CENTRE

OF

BIOPHOTONICS

 Light-based innovation for the biosciences

Feel the beat: implanted microlasers scan heart from inside

It sounds like science fiction – but lasers beating to the rhythm of a live heart is exactly what researchers at the University of St Andrews have developed to improve the understanding of heart failure and to help develop more effective treatments.

Leading an interdisciplinary team of scientists, Dr Marcel Schubert and Professor Malte Gather of the School of Physics and Astronomy and Dr Samantha Pitt of the School of Medicine at the University of St Andrews, embedded tiny lasers into individual heart cells, and by analysing the light these lasers produce they monitored the contractions of the heart muscle.

The research, published in Nature Photonics today (Doi: 10.1038/s41566-020-0631-z) comes in the year in which the laser marks 60 years since it’s invention.

To check the function of the heart, doctors take a patient’s pulse, measure blood pressure, or take an electrocardiogram (ECG) which provides information on the function and the rhythm of the heart as a whole, but provides little information about what happens in the different parts of the heart.

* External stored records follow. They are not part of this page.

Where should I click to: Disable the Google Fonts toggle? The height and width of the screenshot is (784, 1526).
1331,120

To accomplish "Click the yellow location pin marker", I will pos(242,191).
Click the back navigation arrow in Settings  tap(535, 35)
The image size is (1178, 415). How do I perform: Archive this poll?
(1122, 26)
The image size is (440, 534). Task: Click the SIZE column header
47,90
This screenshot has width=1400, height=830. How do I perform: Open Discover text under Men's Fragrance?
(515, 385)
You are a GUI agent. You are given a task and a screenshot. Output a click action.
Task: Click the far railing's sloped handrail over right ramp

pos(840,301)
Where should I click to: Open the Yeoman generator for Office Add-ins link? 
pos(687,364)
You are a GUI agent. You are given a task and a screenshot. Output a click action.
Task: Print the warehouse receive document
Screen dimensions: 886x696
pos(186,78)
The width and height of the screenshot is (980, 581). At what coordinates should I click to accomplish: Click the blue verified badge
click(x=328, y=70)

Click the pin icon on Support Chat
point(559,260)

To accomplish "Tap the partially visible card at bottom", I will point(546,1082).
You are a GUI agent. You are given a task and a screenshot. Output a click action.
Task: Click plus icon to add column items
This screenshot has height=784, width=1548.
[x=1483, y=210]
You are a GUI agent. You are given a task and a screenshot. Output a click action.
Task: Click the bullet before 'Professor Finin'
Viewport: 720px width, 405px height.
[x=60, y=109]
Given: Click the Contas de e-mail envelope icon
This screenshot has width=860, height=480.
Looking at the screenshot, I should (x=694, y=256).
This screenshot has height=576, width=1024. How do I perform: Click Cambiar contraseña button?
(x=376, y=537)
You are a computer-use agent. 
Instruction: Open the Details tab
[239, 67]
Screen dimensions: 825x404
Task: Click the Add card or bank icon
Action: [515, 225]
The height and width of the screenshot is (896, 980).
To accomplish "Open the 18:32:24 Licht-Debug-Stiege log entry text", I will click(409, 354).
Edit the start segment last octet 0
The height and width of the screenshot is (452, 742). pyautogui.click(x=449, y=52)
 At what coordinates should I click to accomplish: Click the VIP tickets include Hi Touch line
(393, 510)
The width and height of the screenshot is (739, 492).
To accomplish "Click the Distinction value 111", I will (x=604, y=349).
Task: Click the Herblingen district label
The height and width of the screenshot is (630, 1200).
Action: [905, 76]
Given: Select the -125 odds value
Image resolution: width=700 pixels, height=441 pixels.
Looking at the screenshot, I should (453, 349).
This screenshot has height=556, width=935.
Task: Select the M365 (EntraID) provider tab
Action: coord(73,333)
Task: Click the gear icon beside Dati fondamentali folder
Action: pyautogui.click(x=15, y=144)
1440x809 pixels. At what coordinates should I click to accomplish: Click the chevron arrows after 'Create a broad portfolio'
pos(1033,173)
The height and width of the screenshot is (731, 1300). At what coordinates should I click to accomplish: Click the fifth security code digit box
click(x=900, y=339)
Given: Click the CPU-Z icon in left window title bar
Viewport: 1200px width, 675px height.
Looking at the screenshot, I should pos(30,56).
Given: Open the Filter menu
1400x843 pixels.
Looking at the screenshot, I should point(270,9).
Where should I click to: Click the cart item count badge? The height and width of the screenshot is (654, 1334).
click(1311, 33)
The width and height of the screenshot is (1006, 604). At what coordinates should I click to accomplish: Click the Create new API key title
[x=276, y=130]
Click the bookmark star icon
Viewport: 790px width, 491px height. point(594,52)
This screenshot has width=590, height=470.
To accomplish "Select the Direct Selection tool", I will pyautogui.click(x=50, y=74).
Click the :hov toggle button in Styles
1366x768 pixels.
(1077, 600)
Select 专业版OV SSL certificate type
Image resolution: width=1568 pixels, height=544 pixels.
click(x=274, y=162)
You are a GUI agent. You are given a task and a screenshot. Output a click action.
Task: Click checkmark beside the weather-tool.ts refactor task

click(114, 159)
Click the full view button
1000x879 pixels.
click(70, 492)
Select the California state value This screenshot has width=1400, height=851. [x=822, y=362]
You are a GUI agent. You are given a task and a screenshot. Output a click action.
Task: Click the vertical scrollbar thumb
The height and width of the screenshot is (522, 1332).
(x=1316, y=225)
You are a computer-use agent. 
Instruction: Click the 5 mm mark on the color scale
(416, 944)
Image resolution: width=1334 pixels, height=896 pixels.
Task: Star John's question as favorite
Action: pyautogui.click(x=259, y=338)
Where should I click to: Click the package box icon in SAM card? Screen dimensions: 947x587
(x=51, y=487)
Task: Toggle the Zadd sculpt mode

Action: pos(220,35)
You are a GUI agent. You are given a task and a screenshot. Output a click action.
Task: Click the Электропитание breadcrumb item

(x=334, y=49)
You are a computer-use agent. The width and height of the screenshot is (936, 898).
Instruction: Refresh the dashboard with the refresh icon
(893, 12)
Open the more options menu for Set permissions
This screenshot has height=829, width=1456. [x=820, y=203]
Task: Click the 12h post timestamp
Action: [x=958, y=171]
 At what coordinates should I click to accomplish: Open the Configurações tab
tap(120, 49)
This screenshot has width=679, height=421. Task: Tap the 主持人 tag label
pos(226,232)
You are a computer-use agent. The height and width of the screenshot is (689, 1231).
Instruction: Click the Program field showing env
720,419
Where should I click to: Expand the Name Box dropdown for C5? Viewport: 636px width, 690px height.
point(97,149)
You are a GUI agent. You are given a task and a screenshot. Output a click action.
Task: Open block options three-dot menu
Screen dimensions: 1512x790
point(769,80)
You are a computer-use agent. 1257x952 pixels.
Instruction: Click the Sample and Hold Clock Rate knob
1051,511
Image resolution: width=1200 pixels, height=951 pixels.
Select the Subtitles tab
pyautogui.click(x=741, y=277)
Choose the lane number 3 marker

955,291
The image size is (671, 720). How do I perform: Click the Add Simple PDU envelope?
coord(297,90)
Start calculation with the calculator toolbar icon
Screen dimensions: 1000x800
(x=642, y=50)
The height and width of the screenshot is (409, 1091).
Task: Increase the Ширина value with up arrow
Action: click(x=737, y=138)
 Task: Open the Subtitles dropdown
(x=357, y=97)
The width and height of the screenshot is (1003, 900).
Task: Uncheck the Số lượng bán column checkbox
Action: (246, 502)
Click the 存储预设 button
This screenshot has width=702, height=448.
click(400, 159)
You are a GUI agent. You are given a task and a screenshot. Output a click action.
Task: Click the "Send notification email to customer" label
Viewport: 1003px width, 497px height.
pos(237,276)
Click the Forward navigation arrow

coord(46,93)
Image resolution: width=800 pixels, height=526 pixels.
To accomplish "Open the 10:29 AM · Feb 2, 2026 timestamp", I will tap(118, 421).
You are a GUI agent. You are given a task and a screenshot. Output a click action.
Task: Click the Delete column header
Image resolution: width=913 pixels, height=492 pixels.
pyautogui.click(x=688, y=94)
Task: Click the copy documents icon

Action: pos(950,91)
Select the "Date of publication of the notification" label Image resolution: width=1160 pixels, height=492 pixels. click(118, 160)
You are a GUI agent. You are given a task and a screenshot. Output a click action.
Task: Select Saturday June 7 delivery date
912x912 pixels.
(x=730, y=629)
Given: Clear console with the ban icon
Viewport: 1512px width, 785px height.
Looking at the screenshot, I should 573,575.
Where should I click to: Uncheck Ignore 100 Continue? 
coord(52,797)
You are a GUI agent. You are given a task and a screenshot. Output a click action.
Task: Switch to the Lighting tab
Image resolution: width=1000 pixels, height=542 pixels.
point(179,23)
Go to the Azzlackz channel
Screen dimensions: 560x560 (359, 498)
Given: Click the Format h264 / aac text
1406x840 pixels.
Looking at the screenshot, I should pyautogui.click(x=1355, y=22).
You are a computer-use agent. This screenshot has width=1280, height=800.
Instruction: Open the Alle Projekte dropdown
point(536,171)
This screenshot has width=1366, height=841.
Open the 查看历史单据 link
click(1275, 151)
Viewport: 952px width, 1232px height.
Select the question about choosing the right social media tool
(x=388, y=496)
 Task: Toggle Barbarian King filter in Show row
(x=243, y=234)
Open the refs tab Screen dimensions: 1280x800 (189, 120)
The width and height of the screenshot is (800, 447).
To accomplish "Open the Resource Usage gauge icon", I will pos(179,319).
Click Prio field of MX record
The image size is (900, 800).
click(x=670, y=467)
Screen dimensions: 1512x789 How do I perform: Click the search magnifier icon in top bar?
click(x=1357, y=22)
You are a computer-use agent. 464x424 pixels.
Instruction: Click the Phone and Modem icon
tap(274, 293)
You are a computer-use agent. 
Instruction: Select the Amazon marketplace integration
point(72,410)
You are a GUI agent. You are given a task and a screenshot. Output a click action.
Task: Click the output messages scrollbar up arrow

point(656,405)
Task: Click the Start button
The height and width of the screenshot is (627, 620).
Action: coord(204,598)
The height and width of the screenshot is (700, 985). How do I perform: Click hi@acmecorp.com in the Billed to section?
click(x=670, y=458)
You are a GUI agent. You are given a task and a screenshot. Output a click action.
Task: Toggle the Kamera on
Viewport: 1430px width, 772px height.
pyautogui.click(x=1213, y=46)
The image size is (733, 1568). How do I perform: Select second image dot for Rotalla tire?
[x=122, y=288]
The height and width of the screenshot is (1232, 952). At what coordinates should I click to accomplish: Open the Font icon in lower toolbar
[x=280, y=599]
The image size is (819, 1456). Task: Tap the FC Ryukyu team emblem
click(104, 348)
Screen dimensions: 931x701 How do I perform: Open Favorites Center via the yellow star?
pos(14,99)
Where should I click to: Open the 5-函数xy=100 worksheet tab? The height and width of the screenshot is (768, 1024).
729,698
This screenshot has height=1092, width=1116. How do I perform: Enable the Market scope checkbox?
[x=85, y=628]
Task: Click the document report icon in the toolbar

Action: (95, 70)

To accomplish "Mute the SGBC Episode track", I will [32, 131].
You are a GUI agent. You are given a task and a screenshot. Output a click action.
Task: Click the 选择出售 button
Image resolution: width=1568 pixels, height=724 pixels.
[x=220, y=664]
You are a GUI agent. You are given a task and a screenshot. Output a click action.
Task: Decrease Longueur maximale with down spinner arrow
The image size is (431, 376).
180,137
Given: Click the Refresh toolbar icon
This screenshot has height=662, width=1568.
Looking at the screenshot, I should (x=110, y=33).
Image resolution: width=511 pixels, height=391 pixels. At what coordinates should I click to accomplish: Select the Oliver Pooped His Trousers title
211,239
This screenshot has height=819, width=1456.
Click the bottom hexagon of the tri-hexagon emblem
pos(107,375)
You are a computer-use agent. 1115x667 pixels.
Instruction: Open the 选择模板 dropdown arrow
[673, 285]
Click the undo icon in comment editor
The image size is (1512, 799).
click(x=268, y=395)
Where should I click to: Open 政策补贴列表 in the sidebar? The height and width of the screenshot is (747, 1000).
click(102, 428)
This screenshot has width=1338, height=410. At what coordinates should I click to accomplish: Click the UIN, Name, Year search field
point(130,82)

Echocardiograms and other sophisticated methods can provide more local information, but further advances, in particular for treatments which explore stem cells or transplanted tissue, will require to follow the contractions of the individual cells forming the heart muscle.

Achieving this, at least in animal models routinely used to study critical heart conditions commonly seen in human patients, promises improved understanding and thus more effective treatment.